A couple of years after he broke into the mainstream with 2009’s So Far Gone, Drake was browsing art in Los Angeles when a piece caught his eye: a big neon sign that read, “LESS DRAKE, MORE TUPAC.” For a minute, he felt angry, embarrassed—he wanted to walk up and rip the sign off the wall. Instead, he bought it. After all, he figured, you get someone hanging your name next to Tupac’s, even if it’s only to take a shot at it? You must be doing something right.
Born Aubrey Drake Graham in Toronto in 1986, Drake became—like Tupac—something of a generational voice, a prism for his pop-cultural moment. Was he an R&B singer who rapped or a rapper who sang? Was he really that sad, or just doing a bit? And if it wasn’t a bit, how could this guy—talented, intuitive, hardworking—really be so down?

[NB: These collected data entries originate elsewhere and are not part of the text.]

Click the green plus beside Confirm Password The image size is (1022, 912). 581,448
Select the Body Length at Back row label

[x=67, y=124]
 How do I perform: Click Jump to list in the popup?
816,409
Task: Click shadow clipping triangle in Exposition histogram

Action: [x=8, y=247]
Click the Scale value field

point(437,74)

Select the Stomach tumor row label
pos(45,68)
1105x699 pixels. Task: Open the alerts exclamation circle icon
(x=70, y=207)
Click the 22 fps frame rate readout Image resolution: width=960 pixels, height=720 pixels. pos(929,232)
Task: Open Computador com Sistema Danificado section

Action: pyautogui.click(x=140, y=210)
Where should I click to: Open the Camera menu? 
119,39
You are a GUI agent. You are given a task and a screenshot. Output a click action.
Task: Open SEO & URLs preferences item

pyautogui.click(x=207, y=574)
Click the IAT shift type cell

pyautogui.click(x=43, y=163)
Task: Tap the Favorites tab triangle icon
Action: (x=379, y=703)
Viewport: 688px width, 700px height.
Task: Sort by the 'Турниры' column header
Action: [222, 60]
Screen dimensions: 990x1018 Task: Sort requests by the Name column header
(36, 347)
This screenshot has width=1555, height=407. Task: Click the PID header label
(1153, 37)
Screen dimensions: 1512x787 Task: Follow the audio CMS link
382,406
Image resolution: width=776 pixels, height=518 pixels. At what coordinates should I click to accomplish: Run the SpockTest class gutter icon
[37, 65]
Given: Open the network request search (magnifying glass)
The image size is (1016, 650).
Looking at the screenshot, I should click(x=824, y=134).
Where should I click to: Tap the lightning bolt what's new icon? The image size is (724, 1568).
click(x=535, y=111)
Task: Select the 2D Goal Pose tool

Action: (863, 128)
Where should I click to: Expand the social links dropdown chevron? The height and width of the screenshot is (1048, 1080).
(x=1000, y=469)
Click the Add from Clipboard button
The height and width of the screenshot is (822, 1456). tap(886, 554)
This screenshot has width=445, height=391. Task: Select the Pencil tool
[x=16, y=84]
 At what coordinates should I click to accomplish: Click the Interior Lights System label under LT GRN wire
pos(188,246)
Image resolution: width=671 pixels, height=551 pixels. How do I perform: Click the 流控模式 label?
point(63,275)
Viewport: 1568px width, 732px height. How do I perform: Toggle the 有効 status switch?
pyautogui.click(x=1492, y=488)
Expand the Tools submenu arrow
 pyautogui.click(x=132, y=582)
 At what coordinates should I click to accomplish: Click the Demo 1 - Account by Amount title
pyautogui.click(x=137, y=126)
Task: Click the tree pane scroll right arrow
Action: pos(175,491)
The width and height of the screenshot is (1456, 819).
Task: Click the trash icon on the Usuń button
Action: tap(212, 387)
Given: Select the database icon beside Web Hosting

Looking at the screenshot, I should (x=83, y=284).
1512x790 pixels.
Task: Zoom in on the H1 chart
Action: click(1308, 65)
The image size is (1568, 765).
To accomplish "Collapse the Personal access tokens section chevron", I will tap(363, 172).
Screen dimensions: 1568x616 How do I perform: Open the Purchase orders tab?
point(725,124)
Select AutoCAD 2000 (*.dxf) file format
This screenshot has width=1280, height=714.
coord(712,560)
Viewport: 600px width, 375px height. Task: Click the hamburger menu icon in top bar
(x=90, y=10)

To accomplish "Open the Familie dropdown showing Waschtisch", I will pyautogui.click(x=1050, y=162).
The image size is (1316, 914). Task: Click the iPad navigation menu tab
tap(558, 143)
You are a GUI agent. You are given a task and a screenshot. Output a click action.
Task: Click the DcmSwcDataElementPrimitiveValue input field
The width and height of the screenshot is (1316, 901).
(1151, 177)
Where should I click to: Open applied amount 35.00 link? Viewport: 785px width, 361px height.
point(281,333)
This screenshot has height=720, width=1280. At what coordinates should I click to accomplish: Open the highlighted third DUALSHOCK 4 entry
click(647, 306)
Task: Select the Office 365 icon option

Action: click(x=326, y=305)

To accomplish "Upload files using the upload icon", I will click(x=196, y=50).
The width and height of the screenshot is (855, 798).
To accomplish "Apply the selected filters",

From minute one, there was something a little different about him: He could be confessional, vulnerable, but also incredibly coarse; he could make an earnest commitment one minute (“Take Care”) and be drunk-dialing the next (“Marvins Room”); he could convince you he was an underdog from his perch on top of the world (“Started from the Bottom”). Critics—and he’s had plenty—like to point out that he started as an actor: He played Jimmy Brooks in the Canadian teen show Degrassi: The Next Generation. But most of all, he felt like a person—someone who isn’t canceled by his paradoxes, but defined by them.
Though the feelings remain (always feelings, big feelings), the sound—for the most part, courtesy of longtime affiliate Noah “40” Shebib—is always changing: a little dancehall here (“One Dance”), a little house there (“Passionfruit”), some old New Orleans bounce (“Nice for What”), a bit of Wu-style boom-bap (“Started from the Bottom”), some smooth, to-the-minute trap-soul (“Hotline Bling”). Like Kanye, Drake is as much a curator as he is a creator, an artist capable of arranging collaborators from a universe of styles and making them all fit into his personal vision—an approach that has made him one of the most definitive rappers and pop figures of his era. “I obviously spend a lot of time in my own world,” he told Beats 1 host Zane Lowe in 2016. “But when I do take a look at the broader scope of things, it’s often [in the studio]… Even though I don’t directly, literally address things in my music, I’ve always tried to make music that transcends gender, nationality—to try and unify people. Because that’s really what it’s about.”